Unbound version 1.9.6 improved following security audit

"Whenever you add new features, it's inevitable that you add new bugs to your code as well"

The Unbound validating resolver has undergone a security audit. One critical, five high-severity, five medium-severity and several dozen other bugs and issues were flagged up. A security patch for the critical bug was applied in version 1.9.5 of Unbound, and fixes for the other issues in version 1.9.6. A total of forty-eight corrections were made.

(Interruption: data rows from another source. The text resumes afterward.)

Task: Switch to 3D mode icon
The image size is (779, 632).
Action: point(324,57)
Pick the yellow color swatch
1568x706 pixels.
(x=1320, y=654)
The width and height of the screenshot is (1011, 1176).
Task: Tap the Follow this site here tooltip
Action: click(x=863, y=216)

DNSSEC validation using Unbound and DNSSEC-Trigger

The audit was designed to locate bugs and weaknesses in the (open) source code that could impact the security of servers running Unbound. The exercise involved a combination of manual code auditing (reading the source code), fuzzing (automatically generating random input) and static analysis (analysing the source code using tools).

New features, new bugs

"Our programmers are of course very good," says Benno Overeinder, Director of NLnet Labs, "and Unbound is developed with security in mind. Security thinking starts with the architecture and continues right through to the code. However, programmers are only human, and sometimes they overlook things. Whenever you add new features, it's inevitable that you add new bugs to your code as well." "When fixing minor issues, we don't do a code review. However, we're now adding several major new features (RPZ and serve-stale), which together represent several months' work. With features like that, we begin with high-level developers' meetings. The process ends with a git pull, after which the code can be reviewed by others."

Funding

The Unbound audit was funded by the Open Source Technology Improvement Fund (OSTIF). The money ($139,000) was raised earlier in the year by crowdfunding [1, 2]. The biggest donors were VPN provider Private Internet Access (PIA) and certificate supplier Let's Encrypt. The audit was performed by X41 D-Sec GmbH in Germany. It involved five people working a total of forty-four person-days. The full audit report is available here. It includes details of a serious bug previously found by X41, which was fixed in version 1.9.4 of Unbound.

Better code

NLnet Labs involved all the Unbound developers in the audit from the start. "The bugs flagged up by X41 were fixed and published immediately," says Senior Developer Wouter Wijngaards. "X41 told us that that doesn't happen very often. That's why they sent us other fixes as well." While some software developers and suppliers regard bug reports as attacks on their quality and brand, Overeinder asserts that his team is pleased to receive them. "Maximum transparency is in our interests and we take bug reports very seriously. They make our code better." "Wherever lessons can be learned from the audit, we've taken those lessons on board," Wijngaards adds. "For example, I'm now paying more attention to integer overflows." Over time, great improvements have also been made in terms of static analysis of the source code. "When we started with Unbound ten years ago, we were still using lint, but now we use Clang tools."

Fuzzers

X41 also wants to donate a number of the fuzzers they have developed to the Unbound project in the form of open-source code. "The fuzzers in question are specialised extensions to OSS-Fuzz, which we can include in the contrib/ section of our software," explains Wijngaards. "That will ultimately make it easier for the community to test Unbound." The NLnet Labs team doesn't intend to do any fuzzing itself, however. "It's extremely painstaking work. But there are researchers at universities and specialists in the community who do fuzzing. Last summer, someone sent us a fuzz fix for NSD, for example."

Unbound in OpenBSD

Unbound has been the default resolver in OpenBSD and numerous other Unix-like system for a while. From version 6.7 of OpenBSD, not only is Unbound included in the distribution, but DNSSEC validation is also enabled by default. OpenBSD is regarded as the most secure operating system around and serves as the source for countless security technologies that over time find their way into other operating systems.